Lara McKenzie (The University of Western Australia)

Paper short abstract:

Based on interviews with precarious academics, observations in universities, and an analysis of academic 'quit lit', this paper explores narratives of leaving and being left behind in contingent academia. I analyse the emotional dimensions of leaving, including longing, love, shame, loss, and anger.

Paper long abstract:

In February of 2018, Erin Bartram, who held a PhD in history and had spent several years searching for a tenure-track position in the United States, wrote an article on her decision to leave academia. In it, she argued for the need for her, and others, to grieve the epidemic of losses to universities' academic departments when precarious scholars leave their disciplines (Bartram 2018). Bartram's article—which was so widely read that it crashed her website—was the latest in what has become a steady stream of academic 'quit lit'. Like other such pieces written by precarious academics, her article tapped into the emotions of quitting: the pain, grief, and rage of thwarted desire for an academic career. Unlike many others, she explicitly sought to analyse these emotions, grief in particular.
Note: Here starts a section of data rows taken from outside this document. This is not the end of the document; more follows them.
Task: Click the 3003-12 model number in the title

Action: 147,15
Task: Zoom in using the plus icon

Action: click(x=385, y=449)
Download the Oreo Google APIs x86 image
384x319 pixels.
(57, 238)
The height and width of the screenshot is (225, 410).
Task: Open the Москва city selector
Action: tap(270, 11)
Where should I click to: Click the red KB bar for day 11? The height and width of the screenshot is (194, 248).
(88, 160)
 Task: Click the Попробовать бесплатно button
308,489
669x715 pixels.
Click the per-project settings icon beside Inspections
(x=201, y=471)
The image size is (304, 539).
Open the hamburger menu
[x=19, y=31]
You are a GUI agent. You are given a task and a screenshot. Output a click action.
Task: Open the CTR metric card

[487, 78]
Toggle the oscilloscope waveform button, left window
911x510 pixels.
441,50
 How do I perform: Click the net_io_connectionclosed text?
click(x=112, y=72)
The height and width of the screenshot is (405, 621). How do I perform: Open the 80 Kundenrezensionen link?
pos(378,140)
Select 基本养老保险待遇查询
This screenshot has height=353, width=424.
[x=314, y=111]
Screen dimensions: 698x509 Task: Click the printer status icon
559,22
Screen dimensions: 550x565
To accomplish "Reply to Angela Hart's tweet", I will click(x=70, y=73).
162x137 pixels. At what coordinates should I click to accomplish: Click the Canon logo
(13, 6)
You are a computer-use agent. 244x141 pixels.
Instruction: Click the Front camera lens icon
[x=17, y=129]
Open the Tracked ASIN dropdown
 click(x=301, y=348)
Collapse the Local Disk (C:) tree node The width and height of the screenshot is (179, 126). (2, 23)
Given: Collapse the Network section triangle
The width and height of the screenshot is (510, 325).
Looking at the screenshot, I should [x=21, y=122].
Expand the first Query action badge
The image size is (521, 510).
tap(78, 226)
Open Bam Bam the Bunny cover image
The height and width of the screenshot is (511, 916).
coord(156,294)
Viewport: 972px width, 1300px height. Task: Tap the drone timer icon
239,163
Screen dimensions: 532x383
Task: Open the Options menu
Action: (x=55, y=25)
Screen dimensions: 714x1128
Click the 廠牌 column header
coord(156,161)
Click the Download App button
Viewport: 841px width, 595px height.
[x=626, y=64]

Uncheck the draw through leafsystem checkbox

Taking Bartram's (2018) lead, in this paper I draw on interviews with precarious academics in Australia, my observations and experiences in universities, and an analysis of academic 'quit lit'. Through people's narratives of leaving and being left behind, I pursue an analysis of the emotional dimensions of leaving academia, including feelings of longing and love as well as shame, loss, and anger. Drawing on scholarship on emotions, precarity, and universities, I question how leaving is understood, felt, and enacted by precarious academics, why people do (or do not) leave, and ask what might be done about these losses.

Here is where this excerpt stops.